Заметки

Mediterrian Language

2 вкуса мороженого (надпись на 4 языках)

По тонкому наблюдению жены, на курортных берегах Эллады царит Mediterrian Language — средний язык, который наполовину состоит из жестов, наполовину — из слов,  грамматических и словообразовательных конструкций десятков самых разных языков. Современный аналог сложившегося средневековом Средиземноморье сабира (он же — лингва-франка).

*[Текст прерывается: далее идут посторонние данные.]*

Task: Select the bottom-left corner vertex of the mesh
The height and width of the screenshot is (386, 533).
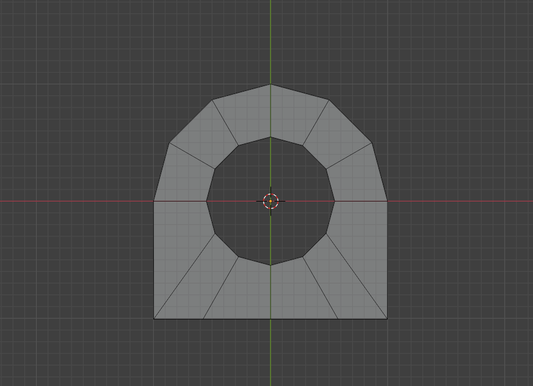Action: [154, 319]
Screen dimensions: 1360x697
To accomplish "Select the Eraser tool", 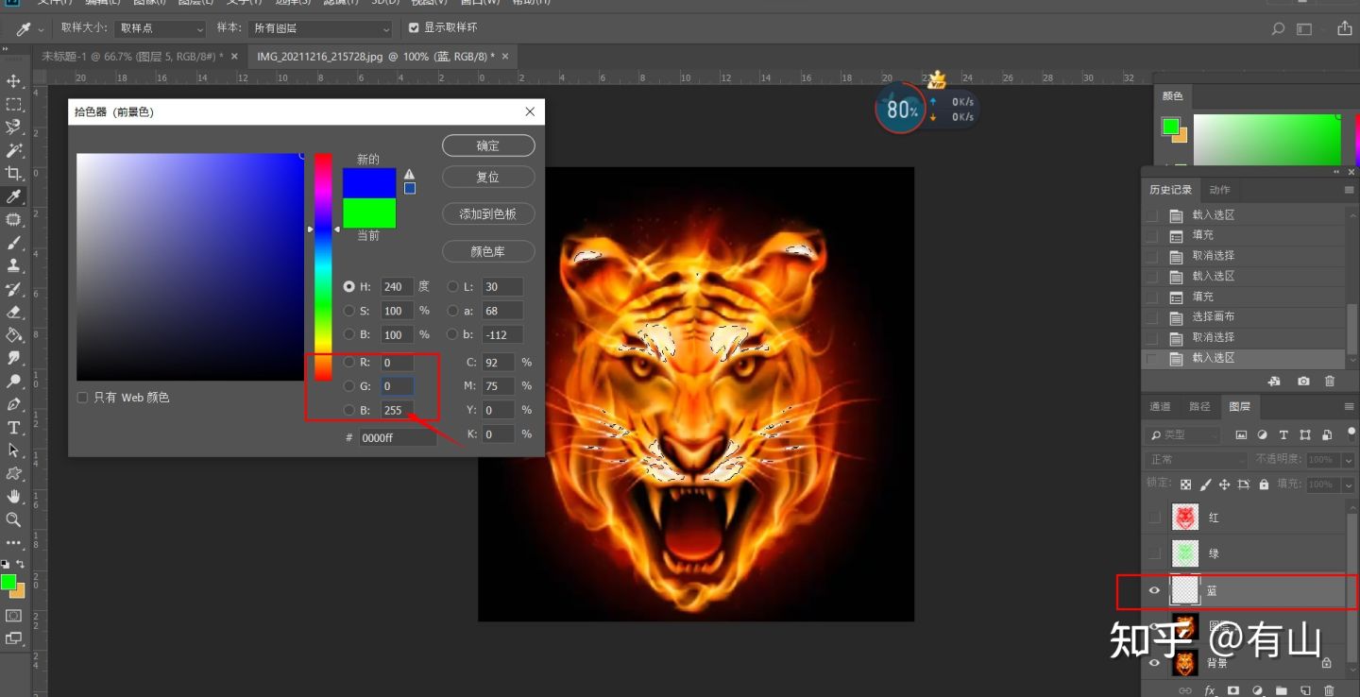I will (x=13, y=312).
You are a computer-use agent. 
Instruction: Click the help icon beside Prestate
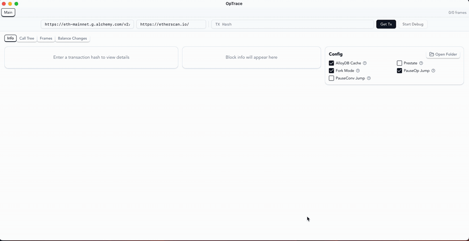tap(421, 63)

Подчеркну: именно так, Mediterrian. Не Mediterranean Language! Не средиземноморский, а средний — то есть не поймёшь какой, ото всех понемногу. Поэтому и название ему необходимо особое: из всех языков сразу, и ни из какого конкретно. Но Language оставим в неприкосновенности, поскольку английский в составе среднего языка, пожалуй, служит этаким цементом, сцепляющим все прочие элементы словесной конструкции.

Mediterrian Language сродни олье подриде — любимому блюду Санчо Пансы: вали в котёл то, что есть под рукой; и чем больше всего съедобного туда положишь — тем вкуснее и наваристее получается.

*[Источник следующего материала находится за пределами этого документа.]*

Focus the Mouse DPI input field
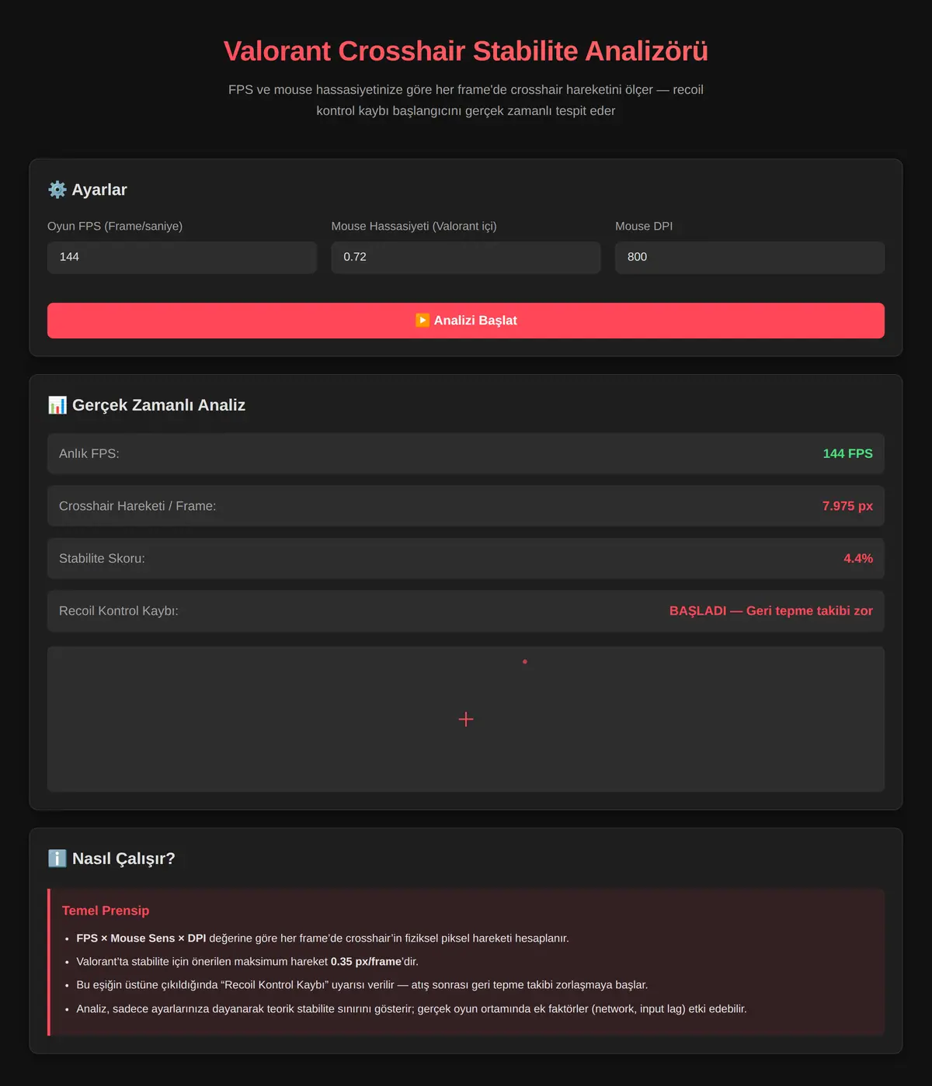932x1086 pixels. [x=749, y=257]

[spoiler]Попытки обуздать кипучую стихию среднего языка, разделить её на составные части и каждую упаковать в отдельный флакон, украсив  соответствующим флажком (как на фото под этим постом), есть истинный сизифов труд, бесконечный и бесполезный.

Приходит очередной клиент, и снова в котёл летят любые подручные слова — лишь бы поскорее понять друг друга и договориться ко взаимному интересу:

— Мне апельсиновый сок пожалуйста. Со льдом… как его… в общем, виз айс!

— Orange juice whith ice? Yes?

— Да, да, апельсин!

— Euharistо, спасибо — говорит бармен, вручая покупателю напиток.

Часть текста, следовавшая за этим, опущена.